C’est que ces élections législatives de 2024 se situent à deux ans des prochaines élections municipales. Sans doute cet horizon est-il présent dans l’esprit des décideurs et des acteurs politiques. En tout cas, on ne peut pas ne pas en tenir compte dans la lecture des résultats marseillais des élections législatives. Trois éléments apparaissent nettement dans cette perspective. Le premier porte sur les conditions de l’élaboration de la liste de la gauche. Une rupture semble actée entre la conception de B. Payan de la politique municipale et celle d’un S. Delogu, mais ni la France insoumise ni les partis de la gauche classique ne peuvent gagner seuls les municipales.
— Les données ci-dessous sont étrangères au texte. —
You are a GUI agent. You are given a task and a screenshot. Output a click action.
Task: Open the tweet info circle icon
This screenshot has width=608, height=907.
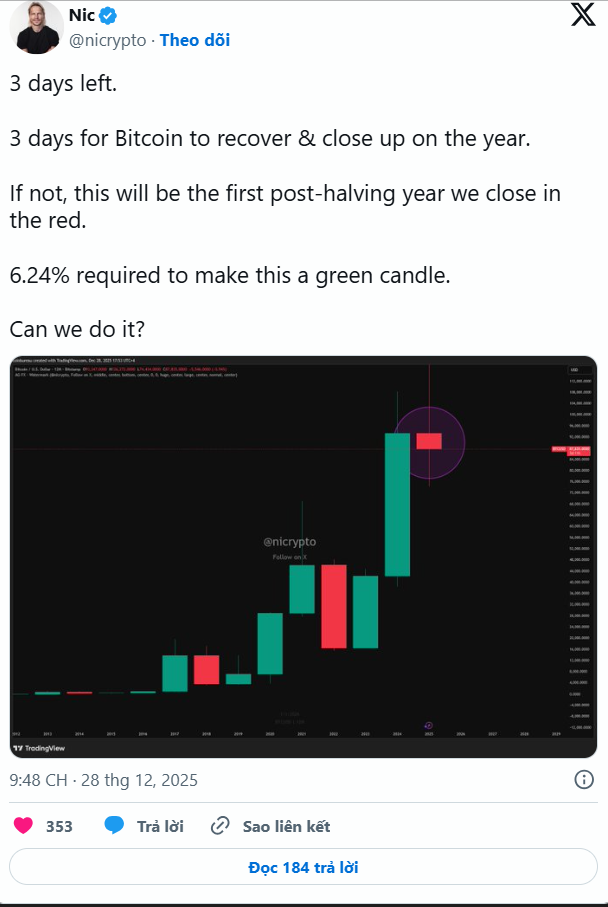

Il va donc bien falloir imaginer les conditions dans lesquelles peut se construire un projet réunissant toute la gauche. Le second élément à comprendre est l’apparition d’un autre clivage, celui qui traverse la droite. Entre certains acteurs de droite opposés à tout accord avec le R.N. et d’autres qui, après tout, seraient prêts à un tel accord, le fossé semble trop grand pour être facilement comblé, d’autant plus qu’un autre fossé vient se superposer à lui : celui qui est interne à Renaissance entre ceux qui, venant de la gauche, ne veulent pas d’une orientation plus droitière, et ceux qui seraient disposés à un rapprochement avec les Républicains.  Ce clivage-là va se manifester à Marseille, comme partout dans le pays. Enfin, les élections municipales de 2026 seront peut-être l’occasion d’une nouvelle croissance de l’extrême droite. Comment se situeront les partis de droite par rapport à elle, et comment cette croissance se manifestera-elle dans les projets des acteurs de l’extrême droite pour Marseille ? Surtout, comment les projets municipaux et l’aggravation de la coupure entre le Nord et le Sud de la ville porteront-ils, ou non, les traces de cette croissance de l’extrême droite ? Mais, à Marseille comme ailleurs, cet accroissement de l’extrême droite, de sa force et de sa violence, consiste peut-être dans de simples images illusoires de l’optique politique et dans des rabâchages martelés par les médias et même par les institutions.